Second case is easier BTW. Just mount the drive on your host, type in the encryption password and you get a new, unencrypted drive. Specify this new drive in your docker compose/docker file.
Oh sorry seems i explained it poorly.
That encrypted drive drive is set to automount on boot since I added it to /etc/fstatb and /etc/crypttab.
This makes things easier. Thank you for clarifying.
That encrypted drive drive is set to automount on boot…
This makes things easier.…
But weakens your security posture. If you’re worried enough to encrypt the drive, you shouldn’t be auto mounting it.
If you’re worried enough to encrypt the drive, you shouldn’t be auto mounting it.
This really depends on your threat model. If you are only concerned about the drive getting stolen, or wanting to keep the data on it private if you need to RMA the drive, mounting it automatically on boot with a key stored on the rootfs can be perfectly fine. If you are a journalist in a hostile country and protecting your sources from state level actors is a matter of life and death, then yeah, this would be woefully insufficient.
Yes. But the main ssd where the OS is installed is also encrypted with different password.
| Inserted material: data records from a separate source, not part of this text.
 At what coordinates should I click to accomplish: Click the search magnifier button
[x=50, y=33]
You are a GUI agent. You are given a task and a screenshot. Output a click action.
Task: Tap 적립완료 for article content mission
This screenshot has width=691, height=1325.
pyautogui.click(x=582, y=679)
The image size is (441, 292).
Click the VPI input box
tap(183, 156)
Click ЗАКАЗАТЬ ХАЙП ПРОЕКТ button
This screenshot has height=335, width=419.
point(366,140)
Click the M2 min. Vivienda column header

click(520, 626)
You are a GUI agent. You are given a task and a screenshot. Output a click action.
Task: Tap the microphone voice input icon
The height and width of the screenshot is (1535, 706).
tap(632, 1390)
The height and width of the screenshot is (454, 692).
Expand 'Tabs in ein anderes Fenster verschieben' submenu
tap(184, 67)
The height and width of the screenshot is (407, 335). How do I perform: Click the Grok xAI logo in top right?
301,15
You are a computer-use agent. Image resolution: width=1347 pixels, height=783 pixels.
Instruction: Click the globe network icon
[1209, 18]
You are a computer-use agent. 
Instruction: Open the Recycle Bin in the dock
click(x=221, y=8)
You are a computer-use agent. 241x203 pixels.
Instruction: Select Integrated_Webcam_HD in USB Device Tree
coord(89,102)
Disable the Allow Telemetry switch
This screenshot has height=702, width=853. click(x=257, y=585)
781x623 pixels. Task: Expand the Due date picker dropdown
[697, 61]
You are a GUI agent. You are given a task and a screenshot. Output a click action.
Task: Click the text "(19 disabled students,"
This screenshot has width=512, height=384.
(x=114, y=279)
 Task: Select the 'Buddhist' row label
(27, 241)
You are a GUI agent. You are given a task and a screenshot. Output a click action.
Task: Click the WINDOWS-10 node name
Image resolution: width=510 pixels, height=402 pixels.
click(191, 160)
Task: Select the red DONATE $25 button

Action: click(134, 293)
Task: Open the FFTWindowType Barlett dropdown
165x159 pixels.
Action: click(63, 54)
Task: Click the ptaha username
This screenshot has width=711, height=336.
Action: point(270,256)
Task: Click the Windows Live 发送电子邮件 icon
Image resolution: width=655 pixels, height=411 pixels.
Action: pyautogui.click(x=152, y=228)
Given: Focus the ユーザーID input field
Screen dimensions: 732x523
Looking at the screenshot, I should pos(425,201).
So you must first unlock the ssd anyway to automount the hdd.
The drive will be mounted by the host and you can use that to also decrypt it. This way Jellyfin in the docker container doesn’t know that the media is stored on an encrypted hard drive.
And if I make docker compose file for jellyfin and specify that path to encrypted hdd example( /media/user/sda1/jellyfin-media) will it be able to read that media?
I’m not 100% on the paths regarding the mounts and where the containing files are accessible, but it looks correct to at the moment. One way to test this is to check if the user you are using to run the Jellyfin container is able to access the files without additional input/steps.
If your user can access it, then Jellyfin will be able to do that as well as soon as you have mounted it in the container.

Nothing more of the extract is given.